The pagoda is Tom's picture, the flowers mine - in case you were looking for yin and yang.
Tuesday, May 09, 2006
Along The Mekong Wedding
Monday, May 08, 2006
Sunday, May 07, 2006
Along The Mekong
One of the stops we made along the Mekong was to a village that, in addition to other merchandise, produced really scary looking homemade hooch. The first thing we encountered after we made our way along the bamboo path and up the sandy trail to the village was this still and its product. I dont think you can look closely enough to see the huge scorpions, snakes and spiders that enhance this hooch but, trust me, they were there. An acquired taste, I think.
Along The Mekong
Friday, May 05, 2006
Along The Mekong
This is where we had lunch along the Mekong. Many places in other parts of the world that look like this are wanna bes. This was the real thing- a one family operation in the middle of the Laotian highlands. Except for us, it was a sort of barefoot quiet place. There were some kids and dogs, a weaver weaving on her loom and a couple of tables with trinkets for sale out back. For me, it was a kind of pinch-me-am-I-really-here place.

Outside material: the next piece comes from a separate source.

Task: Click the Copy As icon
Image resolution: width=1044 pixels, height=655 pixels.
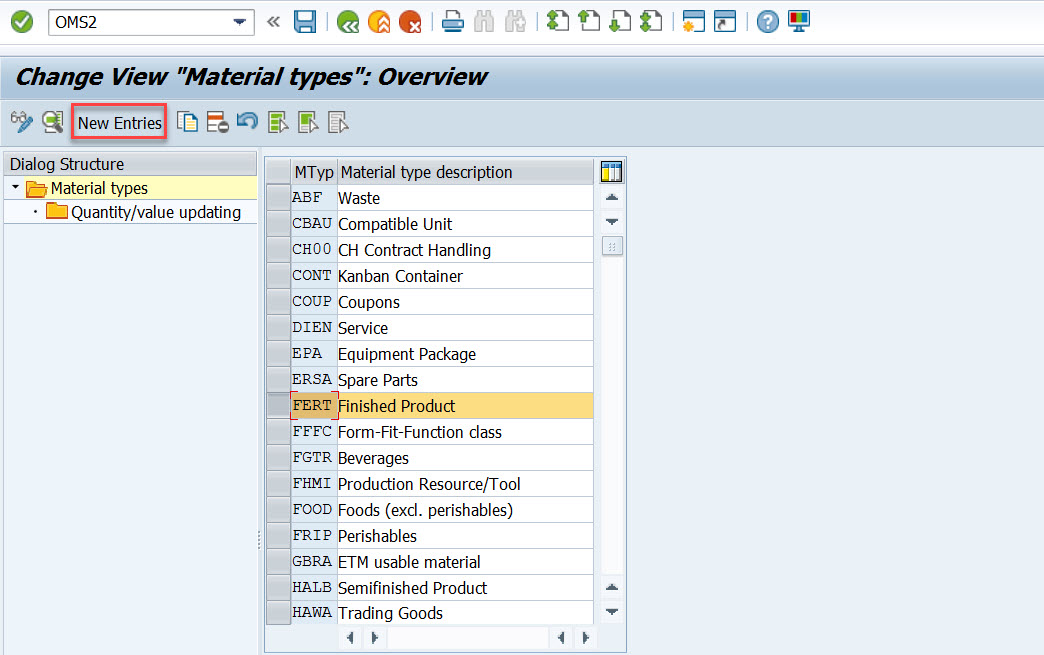Action: (187, 121)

As we ate our lunch - fish, rice, fried noodles with chicken and vegetables, friut, cokes- we watched men fishing below. The method of catching fish is typical of the area wherein one man forcefully slaps the water with a long pole and the other holds the net or basket the fish are chased into.
I get the feeling these waters have plenty of fish. I am surely romanticizing The Last Shangri- la aspect of Luang Prabang - waters full of fish etc.- but, I must say, in this setting, it was easy to do.
Thursday, May 04, 2006
A memorable day in Luang Prabang was the day we took a long boat ride up the Mekong River. Our destination was a small village, that appeared to be a one family village, where we had lunch. To go much past this village, we were told, would be to enter dangerous waters where bandit attacks were the norm. If we were detirmined to go on up the river - which I assure you we weren't - we could have taken an 8 hour speed boat ride on something that looked like a long motorized canoe that traveled, indeed, at very high speed. We saw a couple of these boats that were, in fact, filled with all of the passengers the boat would hold - about 4 - hunkered down and holding on for dear life which they would continue to do for many hours.
Tuesday, May 02, 2006
Hmung Woman in Laos
Monday, May 01, 2006
Carol Cassidy Studio in Vientienne, Laos
Pictured here are some of Carol Cassidy's weavers making the thread that will next be dyed. Carol, as mentioned before is a world reknown weaver of fine and very expensive fabric. She works with designers from all over the world and is the primary source of special design fabrics for major designers in New York.
While the work we saw was, indeed, very beautiful what impressed me the most about Carol is her industry with and compassion for women of the area who otherwise have little or no opportunities to make a living.
Further, she had recently, at the time we visited, begun flying once a month on a hold your breath plane and flight to a small village in Cambodia. The village like so many in Cambodia* has a good number of women who are victims of land mines. There Carol is teaching those women to weave with the intention of employing them in the studio she has set up there in the village. When we spoke with her she was spoke of being fatigued by these trips but detirmined to continue as long as energy permitted.
It must be said here that she pays the women well and maintains excellent working conditions and hours for them all.
Tom and I both parted Carol's studio thinking that, in addition to the awards she must surely receive for design, she should be awarded a major humanitarian award. It is not often that we are priviledged to see someone changing so many lives in such significant ways.
* Cambodia is the most heart wrenching place any of us had ever been. I will post pictures from there shortly.